» WHAT IS REQUIRED:
Examine the material below and count the lines that hold the word "Tapsel". Report only the number.

» DATA SUPPLIED:
%%

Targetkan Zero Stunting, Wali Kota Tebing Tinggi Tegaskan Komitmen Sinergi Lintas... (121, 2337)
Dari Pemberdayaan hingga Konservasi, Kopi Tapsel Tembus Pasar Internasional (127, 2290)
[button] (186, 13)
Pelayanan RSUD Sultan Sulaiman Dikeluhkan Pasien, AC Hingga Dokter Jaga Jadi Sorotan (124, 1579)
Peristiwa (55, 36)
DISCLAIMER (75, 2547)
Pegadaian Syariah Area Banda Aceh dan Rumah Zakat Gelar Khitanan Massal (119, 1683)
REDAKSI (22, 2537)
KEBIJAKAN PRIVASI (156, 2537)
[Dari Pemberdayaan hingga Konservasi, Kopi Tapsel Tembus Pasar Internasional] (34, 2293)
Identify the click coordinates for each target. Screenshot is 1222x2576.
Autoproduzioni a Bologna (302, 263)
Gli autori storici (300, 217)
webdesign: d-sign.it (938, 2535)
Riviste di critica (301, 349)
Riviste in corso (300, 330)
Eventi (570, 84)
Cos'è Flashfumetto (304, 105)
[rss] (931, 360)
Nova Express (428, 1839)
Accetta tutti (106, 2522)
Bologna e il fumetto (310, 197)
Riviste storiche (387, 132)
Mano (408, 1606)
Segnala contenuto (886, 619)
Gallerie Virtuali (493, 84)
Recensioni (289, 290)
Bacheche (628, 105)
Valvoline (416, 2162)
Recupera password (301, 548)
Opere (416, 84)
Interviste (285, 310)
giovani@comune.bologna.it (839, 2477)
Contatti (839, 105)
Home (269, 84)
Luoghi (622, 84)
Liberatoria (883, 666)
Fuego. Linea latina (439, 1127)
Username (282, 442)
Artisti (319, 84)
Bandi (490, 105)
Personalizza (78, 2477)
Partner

%%

» SOLUTION:
2